Este es un cántico de fe que triunfa sobre la aflicción. Comenzando con una oración pidiendo liberación y una declaración de las circunstancias de sufrimiento en que se encontraba entonces, junto con el reconocimiento de esos sufrimientos como castigos de Jehová (vv. Sal 102: 1-11), se eleva a un gran cántico. de esperanza en la conciencia de la eternidad de Dios, y la consecuente convicción de la restauración de su propio pueblo al favor y la bendición (vv.

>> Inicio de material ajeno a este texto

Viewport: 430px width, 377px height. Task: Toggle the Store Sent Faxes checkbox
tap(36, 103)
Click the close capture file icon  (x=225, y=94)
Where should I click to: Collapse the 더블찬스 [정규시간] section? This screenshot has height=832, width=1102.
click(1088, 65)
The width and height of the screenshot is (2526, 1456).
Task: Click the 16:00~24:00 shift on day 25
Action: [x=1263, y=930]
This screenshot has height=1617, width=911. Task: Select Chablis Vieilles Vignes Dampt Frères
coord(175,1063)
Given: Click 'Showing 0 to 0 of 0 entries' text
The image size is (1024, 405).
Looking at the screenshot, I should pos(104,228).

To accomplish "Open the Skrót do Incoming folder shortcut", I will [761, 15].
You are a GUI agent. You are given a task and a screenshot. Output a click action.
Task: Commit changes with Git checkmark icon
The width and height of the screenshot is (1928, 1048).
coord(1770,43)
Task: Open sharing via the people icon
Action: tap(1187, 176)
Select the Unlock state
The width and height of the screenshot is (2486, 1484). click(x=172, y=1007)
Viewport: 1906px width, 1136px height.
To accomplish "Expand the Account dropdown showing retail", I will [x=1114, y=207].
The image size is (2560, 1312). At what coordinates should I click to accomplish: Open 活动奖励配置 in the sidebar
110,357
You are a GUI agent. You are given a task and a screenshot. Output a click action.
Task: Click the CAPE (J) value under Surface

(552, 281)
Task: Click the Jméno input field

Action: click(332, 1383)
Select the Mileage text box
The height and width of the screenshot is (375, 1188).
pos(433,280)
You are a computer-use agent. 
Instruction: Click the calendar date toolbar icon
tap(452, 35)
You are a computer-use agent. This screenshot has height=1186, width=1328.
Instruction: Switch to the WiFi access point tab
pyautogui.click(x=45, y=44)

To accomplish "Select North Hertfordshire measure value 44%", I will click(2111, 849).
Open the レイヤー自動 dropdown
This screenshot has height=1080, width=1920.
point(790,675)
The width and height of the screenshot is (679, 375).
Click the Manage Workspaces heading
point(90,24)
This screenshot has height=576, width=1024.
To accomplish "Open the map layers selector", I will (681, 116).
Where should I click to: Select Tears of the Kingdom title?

Sal 102: 12-22). Finalmente, vuelve a su propio sufrimiento, pero reconoce ese sufrimiento de nuevo, como parte del proceso Divino, y gana confianza al establecerlo también a la luz de la eternidad de Dios (vv. Sal. 102: 23-28).

Si bien hay grandes bellezas en los detalles de la canción, es esta atmósfera general la que crea su mayor valor para nosotros. No hay nada más calculado para fortalecer el corazón en el sufrimiento, o inspirar valor al espíritu en días de peligro y dificultad, que el sentido de la eternidad de Dios. En ella se encuentra la certeza de que el propósito derrotado hoy será todavía la continuidad de la humanidad, y se crea un gran sentido de solidaridad de la raza. Fijemos nuestras limitaciones siempre a la luz de Su ilimitación.